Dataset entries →
**********

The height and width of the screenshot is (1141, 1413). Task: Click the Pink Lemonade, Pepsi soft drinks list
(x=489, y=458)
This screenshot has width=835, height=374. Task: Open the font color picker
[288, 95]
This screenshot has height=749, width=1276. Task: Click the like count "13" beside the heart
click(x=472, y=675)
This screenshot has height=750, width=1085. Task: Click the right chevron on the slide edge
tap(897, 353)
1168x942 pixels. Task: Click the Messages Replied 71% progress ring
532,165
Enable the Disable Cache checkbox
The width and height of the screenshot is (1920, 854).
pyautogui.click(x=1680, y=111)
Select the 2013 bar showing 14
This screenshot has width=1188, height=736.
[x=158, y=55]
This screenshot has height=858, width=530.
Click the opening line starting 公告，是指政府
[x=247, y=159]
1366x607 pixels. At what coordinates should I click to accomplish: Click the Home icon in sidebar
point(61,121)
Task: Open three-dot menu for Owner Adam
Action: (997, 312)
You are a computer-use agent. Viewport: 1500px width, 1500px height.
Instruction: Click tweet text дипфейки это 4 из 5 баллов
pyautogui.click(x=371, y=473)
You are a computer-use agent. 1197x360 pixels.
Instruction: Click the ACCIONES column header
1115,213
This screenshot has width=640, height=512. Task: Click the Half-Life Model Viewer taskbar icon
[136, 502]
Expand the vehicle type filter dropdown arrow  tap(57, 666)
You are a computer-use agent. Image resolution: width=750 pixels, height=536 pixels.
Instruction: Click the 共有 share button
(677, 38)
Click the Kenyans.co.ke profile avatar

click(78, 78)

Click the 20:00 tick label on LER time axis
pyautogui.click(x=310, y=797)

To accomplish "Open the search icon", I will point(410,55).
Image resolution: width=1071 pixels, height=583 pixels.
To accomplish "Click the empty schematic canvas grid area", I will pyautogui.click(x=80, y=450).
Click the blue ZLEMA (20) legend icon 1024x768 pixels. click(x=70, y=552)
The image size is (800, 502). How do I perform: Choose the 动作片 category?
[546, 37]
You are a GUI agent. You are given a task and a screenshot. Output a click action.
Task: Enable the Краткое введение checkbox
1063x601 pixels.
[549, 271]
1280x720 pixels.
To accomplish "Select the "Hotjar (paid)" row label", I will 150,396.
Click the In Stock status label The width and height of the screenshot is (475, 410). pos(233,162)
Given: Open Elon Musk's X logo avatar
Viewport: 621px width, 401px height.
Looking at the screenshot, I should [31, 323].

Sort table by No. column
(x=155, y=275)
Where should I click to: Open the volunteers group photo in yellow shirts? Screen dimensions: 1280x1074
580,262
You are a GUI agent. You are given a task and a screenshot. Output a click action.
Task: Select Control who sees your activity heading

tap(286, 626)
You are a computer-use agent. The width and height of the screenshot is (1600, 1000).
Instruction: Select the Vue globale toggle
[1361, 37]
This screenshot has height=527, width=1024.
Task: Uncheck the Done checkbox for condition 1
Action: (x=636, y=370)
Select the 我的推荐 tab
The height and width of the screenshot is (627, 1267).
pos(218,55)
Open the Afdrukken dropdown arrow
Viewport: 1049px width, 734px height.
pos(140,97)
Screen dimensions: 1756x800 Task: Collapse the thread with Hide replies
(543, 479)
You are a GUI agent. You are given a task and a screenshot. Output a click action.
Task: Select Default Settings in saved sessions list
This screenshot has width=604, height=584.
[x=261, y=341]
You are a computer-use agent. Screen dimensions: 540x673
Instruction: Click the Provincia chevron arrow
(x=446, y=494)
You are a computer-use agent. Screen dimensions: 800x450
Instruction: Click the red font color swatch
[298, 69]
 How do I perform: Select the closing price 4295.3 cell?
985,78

**********

The required output is the complete set of records, reproduced exactly.

The height and width of the screenshot is (1141, 1413). Task: Click the Pink Lemonade, Pepsi soft drinks list
(x=489, y=458)
This screenshot has width=835, height=374. Task: Open the font color picker
[288, 95]
This screenshot has height=749, width=1276. Task: Click the like count "13" beside the heart
click(x=472, y=675)
This screenshot has height=750, width=1085. Task: Click the right chevron on the slide edge
tap(897, 353)
1168x942 pixels. Task: Click the Messages Replied 71% progress ring
532,165
Enable the Disable Cache checkbox
The width and height of the screenshot is (1920, 854).
pyautogui.click(x=1680, y=111)
Select the 2013 bar showing 14
This screenshot has width=1188, height=736.
[x=158, y=55]
This screenshot has height=858, width=530.
Click the opening line starting 公告，是指政府
[x=247, y=159]
1366x607 pixels. At what coordinates should I click to accomplish: Click the Home icon in sidebar
point(61,121)
Task: Open three-dot menu for Owner Adam
Action: (997, 312)
You are a computer-use agent. Viewport: 1500px width, 1500px height.
Instruction: Click tweet text дипфейки это 4 из 5 баллов
pyautogui.click(x=371, y=473)
You are a computer-use agent. 1197x360 pixels.
Instruction: Click the ACCIONES column header
1115,213
This screenshot has width=640, height=512. Task: Click the Half-Life Model Viewer taskbar icon
[136, 502]
Expand the vehicle type filter dropdown arrow  tap(57, 666)
You are a computer-use agent. Image resolution: width=750 pixels, height=536 pixels.
Instruction: Click the 共有 share button
(677, 38)
Click the Kenyans.co.ke profile avatar

click(78, 78)

Click the 20:00 tick label on LER time axis
pyautogui.click(x=310, y=797)

To accomplish "Open the search icon", I will point(410,55).
Image resolution: width=1071 pixels, height=583 pixels.
To accomplish "Click the empty schematic canvas grid area", I will pyautogui.click(x=80, y=450).
Click the blue ZLEMA (20) legend icon 1024x768 pixels. click(x=70, y=552)
The image size is (800, 502). How do I perform: Choose the 动作片 category?
[546, 37]
You are a GUI agent. You are given a task and a screenshot. Output a click action.
Task: Enable the Краткое введение checkbox
1063x601 pixels.
[549, 271]
1280x720 pixels.
To accomplish "Select the "Hotjar (paid)" row label", I will 150,396.
Click the In Stock status label The width and height of the screenshot is (475, 410). pos(233,162)
Given: Open Elon Musk's X logo avatar
Viewport: 621px width, 401px height.
Looking at the screenshot, I should [31, 323].

Sort table by No. column
(x=155, y=275)
Where should I click to: Open the volunteers group photo in yellow shirts? Screen dimensions: 1280x1074
580,262
You are a GUI agent. You are given a task and a screenshot. Output a click action.
Task: Select Control who sees your activity heading

tap(286, 626)
You are a computer-use agent. The width and height of the screenshot is (1600, 1000).
Instruction: Select the Vue globale toggle
[1361, 37]
This screenshot has height=527, width=1024.
Task: Uncheck the Done checkbox for condition 1
Action: (x=636, y=370)
Select the 我的推荐 tab
The height and width of the screenshot is (627, 1267).
pos(218,55)
Open the Afdrukken dropdown arrow
Viewport: 1049px width, 734px height.
pos(140,97)
Screen dimensions: 1756x800 Task: Collapse the thread with Hide replies
(543, 479)
You are a GUI agent. You are given a task and a screenshot. Output a click action.
Task: Select Default Settings in saved sessions list
This screenshot has width=604, height=584.
[x=261, y=341]
You are a computer-use agent. Screen dimensions: 540x673
Instruction: Click the Provincia chevron arrow
(x=446, y=494)
You are a computer-use agent. Screen dimensions: 800x450
Instruction: Click the red font color swatch
[298, 69]
 How do I perform: Select the closing price 4295.3 cell?
985,78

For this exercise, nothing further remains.